I’m uncertain what exactly they found out in those books, however I grew up with a great deal of spanking, a great deal of screaming, and also a lot of just plain blowing up.
It was a challenging number of years. And also our relationship is still not the best today, although I’ve sincerely forgiven them for what happened. I have actually come to recognize that, while nobody is without fault, it is our obligation to be the most effective parent we can possibly be for our children. I understood I wished to stop the cycle when I came to be a mommy.Misbehaving Child Punishment
From toddlers to teens, positive parenting is my answer Misbehaving Child Punishment
My own experience with positive parenting began when my first little girl was born. I began reviewing blog posts about how a child’s secure attachment to a parent is harmed with spanking, yelling, severe punishments and also virtually every other typically approved parenting strategy.

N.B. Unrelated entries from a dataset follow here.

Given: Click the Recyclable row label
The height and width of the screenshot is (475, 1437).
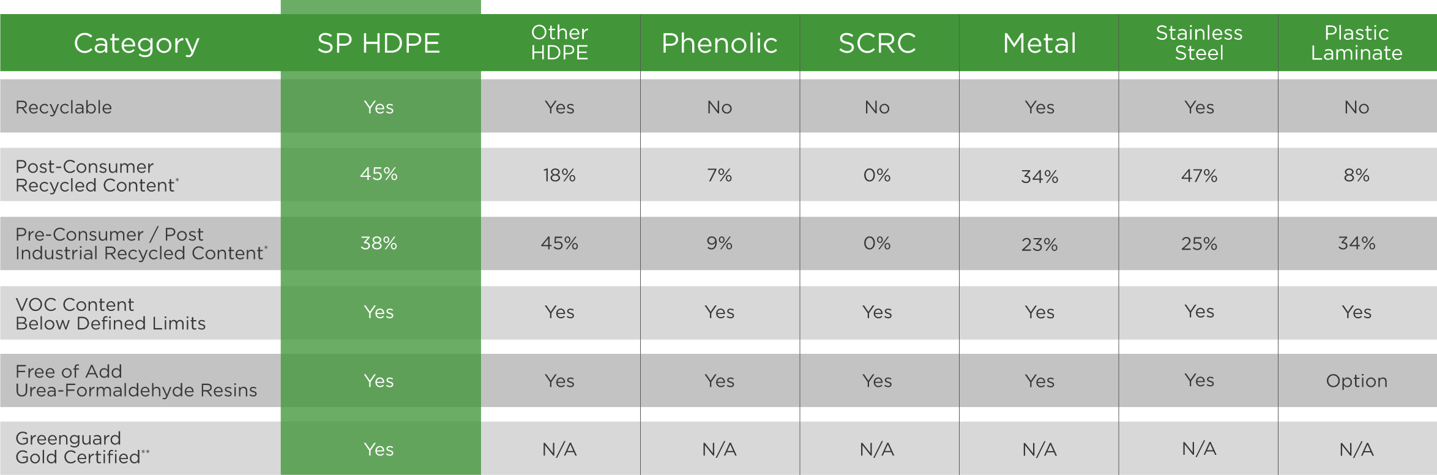Looking at the screenshot, I should tap(64, 107).
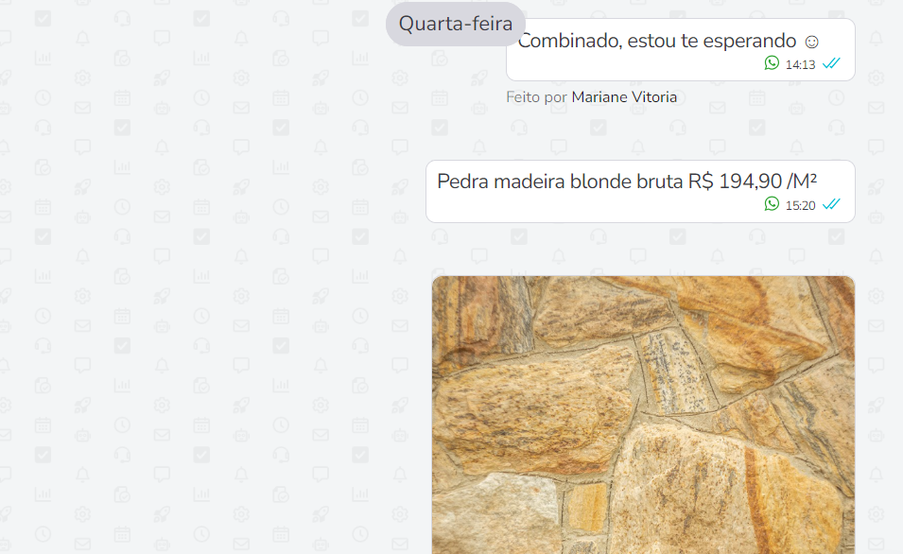Select the Quarta-feira date badge
Image resolution: width=903 pixels, height=554 pixels.
[x=456, y=24]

I started to assume, “Well, if you can not do those things, just how in the world do you get obtain your kids to listen to you?” Little did I understand there’s an entire toolbox of positive parenting tips that enable every person to have their needs fulfilled. I learned about:
• Solving power struggles
• Strong communication skills
• Natural consequences
• Just how every one of these ideas result in healthy and balanced child development Misbehaving Child Punishment
In the process, my other half Antonio joined my journey. However he brought his own unique perspective. He had two teen boys from a previous marriage, and also had actually experienced firsthand exactly how being the “mean dad” may seem to work temporarily. However long-term, it was just breeding disrespect, contempt and also bitterness in what was supposed to be a caring parent-child connection.
Considering his history and also learning exactly what NOT to do, Antonio was equally as open as I was to examining as well as implementing positive parenting in our lives.
So what does positive parenting really mean anyway? Misbehaving Child Punishment
First, let me tell you what it doesn’t imply. Positive parenting is NOT:
• Allowing your kids to run wild
• Being a lazy parent
• Overlooking major wrongdoing
• Providing your children everything they ask for Misbehaving Child Punishment
• Being a servant on-call 24/7
• Sheltering your kids from what will be expected of them in “real life”
• Having no boundaries
You may hear positive parenting called by various other names like peaceful parenting, gentle parenting, respectful parenting or connection parenting. No matter what you call it, this parenting technique identifies the truth that collaboration always produces far better long-lasting outcomes than harsh control.
Moms and dads who embrace this concept have figured out how to cultivate:
• Common respect
• Empathy (both in themselves as well as in their children)
• Establishing healthy and balanced limits
• Building a child’s foundational character traits
• Encouraging children to do what’s right due to the fact that they WANT to, not because they are afraid of retribution if they don’t … Besides, what occurs when they’re adults and also the threat of punishment is removed?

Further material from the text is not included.